You use descriptors every day. Every time you write @property, every time you call a method, every time you use @staticmethod or @classmethod, you are using the descriptor protocol. Most Python developers have no idea it exists as a unified mechanism. Once you see it, you cannot unsee it.
What a Descriptor Is
A descriptor is any object that defines at least one of three methods: __get__, __set__, or __delete__. That is it. When an attribute lookup finds one of these objects sitting in a class's __dict__, Python hands control over to the descriptor instead of returning the object directly.
The minimal descriptor looks like this:
class MyDescriptor:
def __get__(self, obj, objtype=None):
print(f"__get__ called: obj={obj}, objtype={objtype}")
return 42
class MyClass:
attr = MyDescriptor()
instance = MyClass()
instance.attr # prints: __get__ called: obj=<MyClass ...>, objtype=<class 'MyClass'>
MyClass.attr # prints: __get__ called: obj=None, objtype=<class 'MyClass'>
When obj is None, the descriptor is being accessed from the class itself, not an instance. This distinction matters and you will use it constantly when writing real descriptors.
Data Descriptors vs Non-Data Descriptors
This split is the most important thing to understand about how descriptors interact with instance __dict__.

INFORMATION SHOWN:
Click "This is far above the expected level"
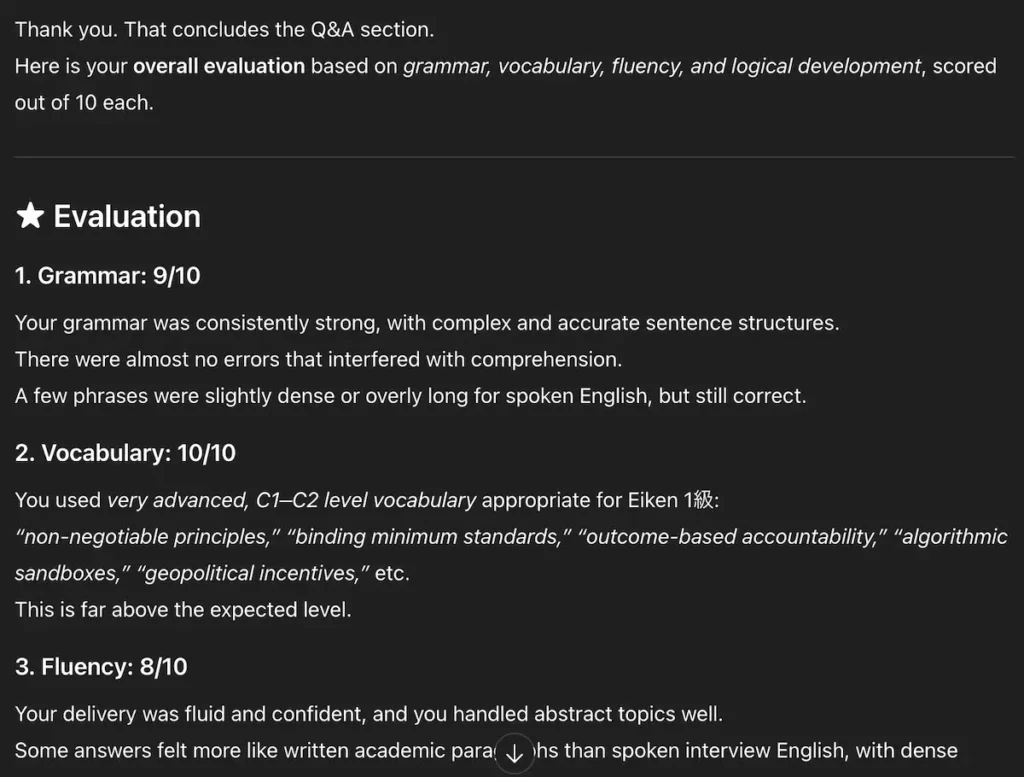 (183, 609)
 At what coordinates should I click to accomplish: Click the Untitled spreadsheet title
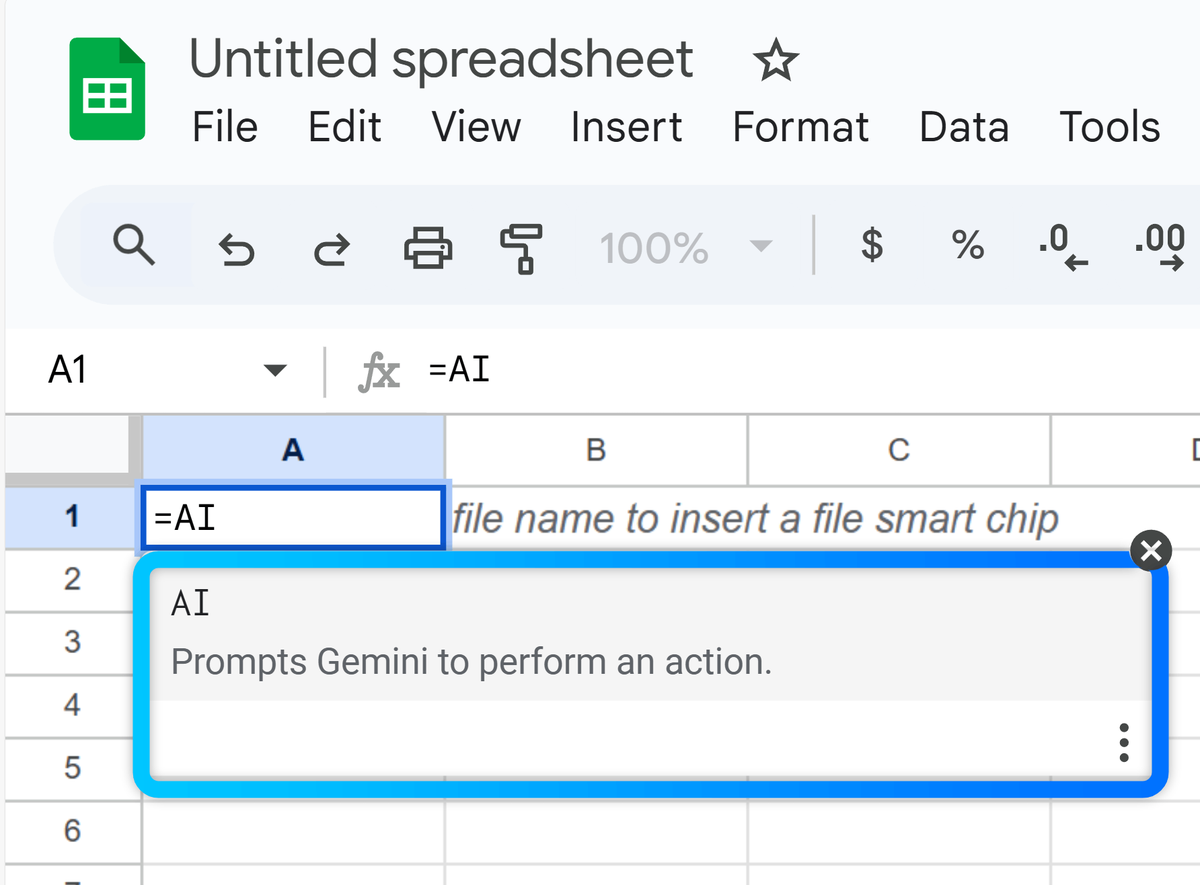point(441,59)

GIVEN REQUEST: From the article on Python descriptors, list every everyday action that its opening paragraph says makes use of the descriptor protocol.

RESULT OF THIS TASK:
- Writing @property
- Calling a method
- Using @staticmethod
- Using @classmethod